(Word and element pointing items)
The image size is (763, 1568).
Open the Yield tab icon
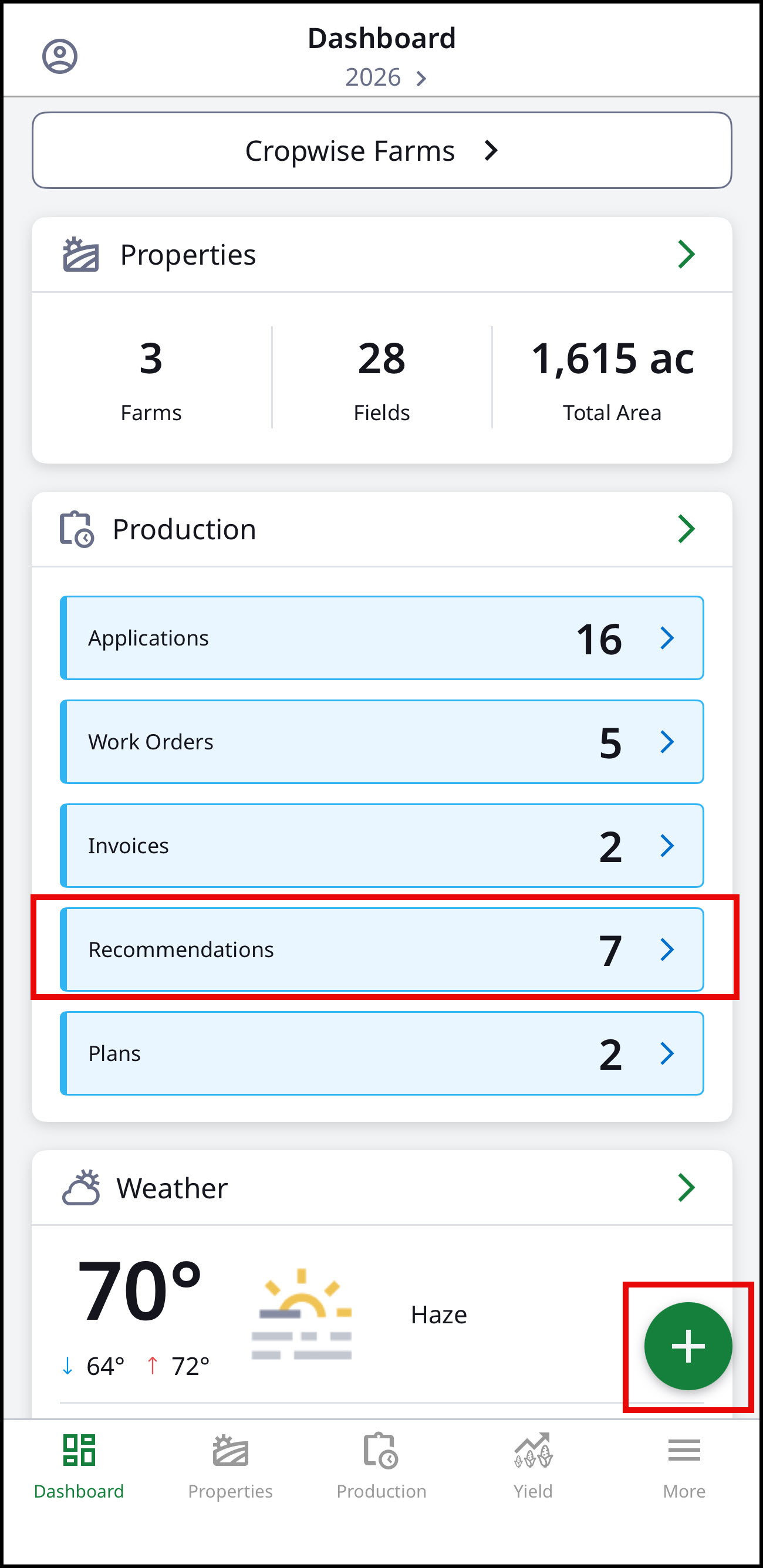[x=533, y=1450]
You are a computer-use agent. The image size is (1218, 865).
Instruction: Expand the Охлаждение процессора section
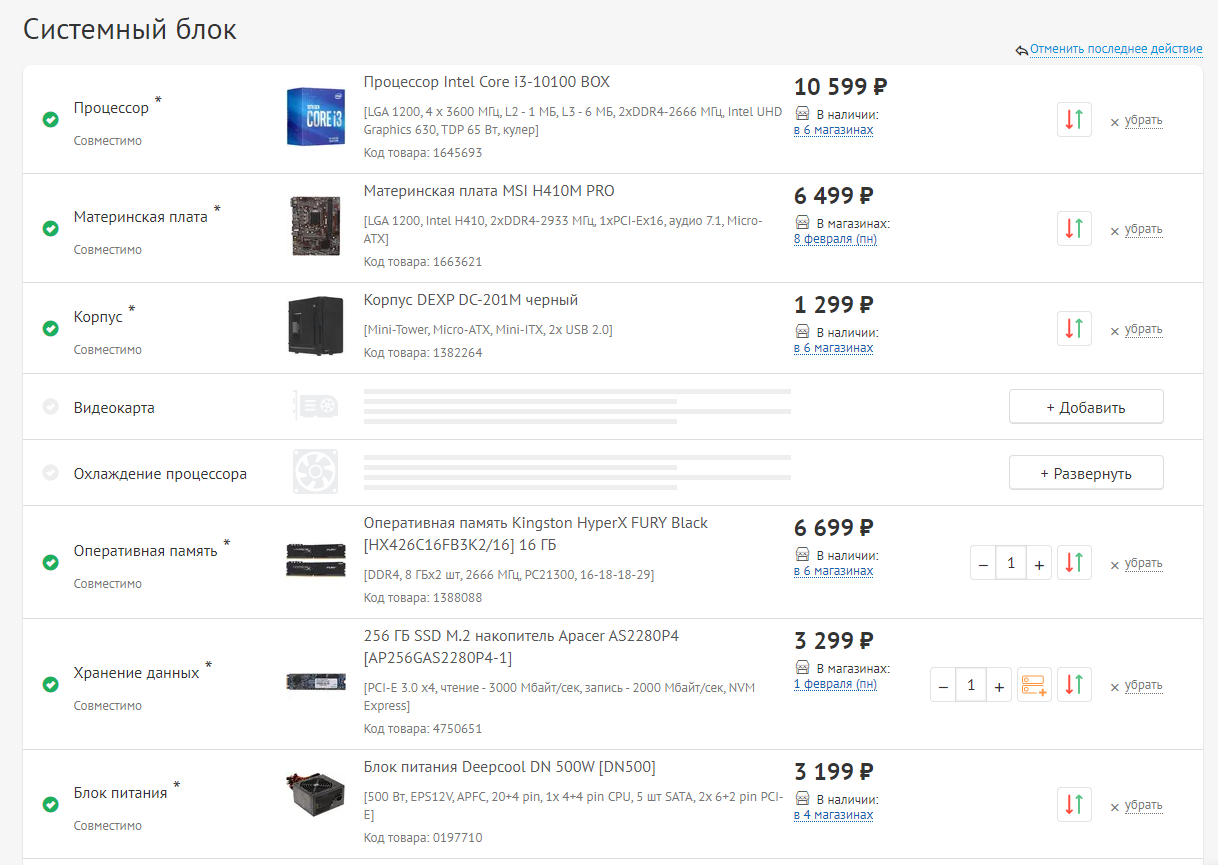tap(1085, 473)
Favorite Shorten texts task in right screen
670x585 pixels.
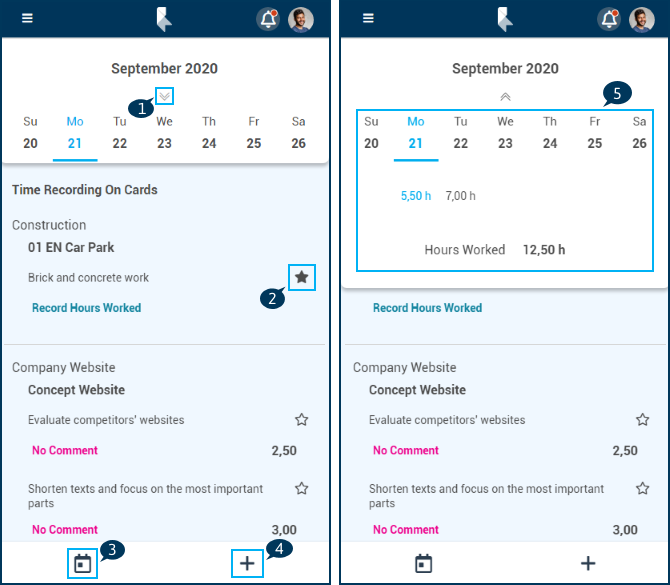[642, 489]
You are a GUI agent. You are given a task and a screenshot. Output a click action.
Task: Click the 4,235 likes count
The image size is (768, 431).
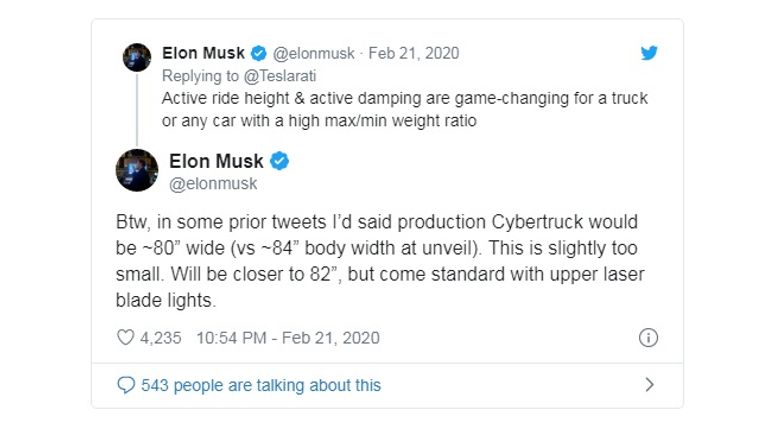pos(161,338)
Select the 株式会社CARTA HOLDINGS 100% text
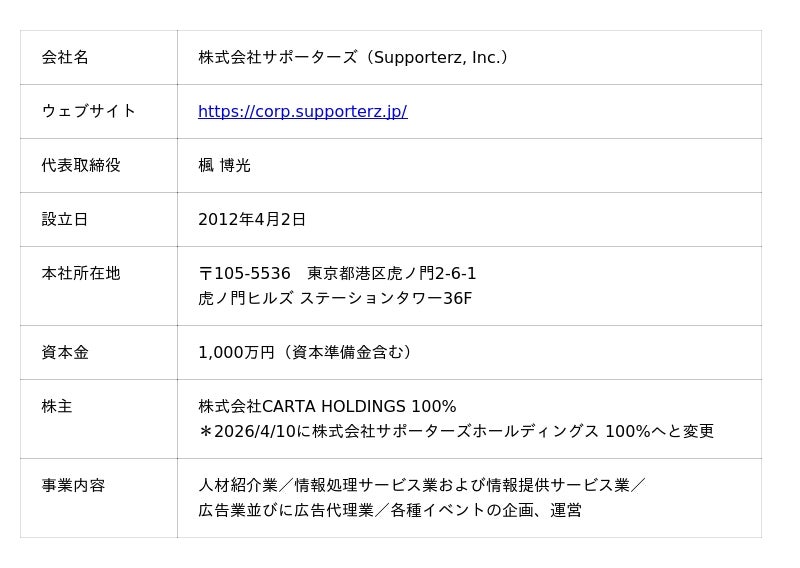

# AIM:
Change "Expand" to "Open" in the lines from the one with "You are a computer-use" through the end of the items, keeping everything else the same. Leave the pictures out of your answer.

# THE SOLUTION:
You are a computer-use agent. The image size is (1218, 865).
Instruction: Open the Охлаждение процессора section
tap(1085, 473)
Favorite Shorten texts task in right screen
670x585 pixels.
[642, 489]
You are a GUI agent. You are given a task and a screenshot. Output a click action.
Task: Click the 4,235 likes count
The image size is (768, 431).
pos(161,338)
Select the 株式会社CARTA HOLDINGS 100% text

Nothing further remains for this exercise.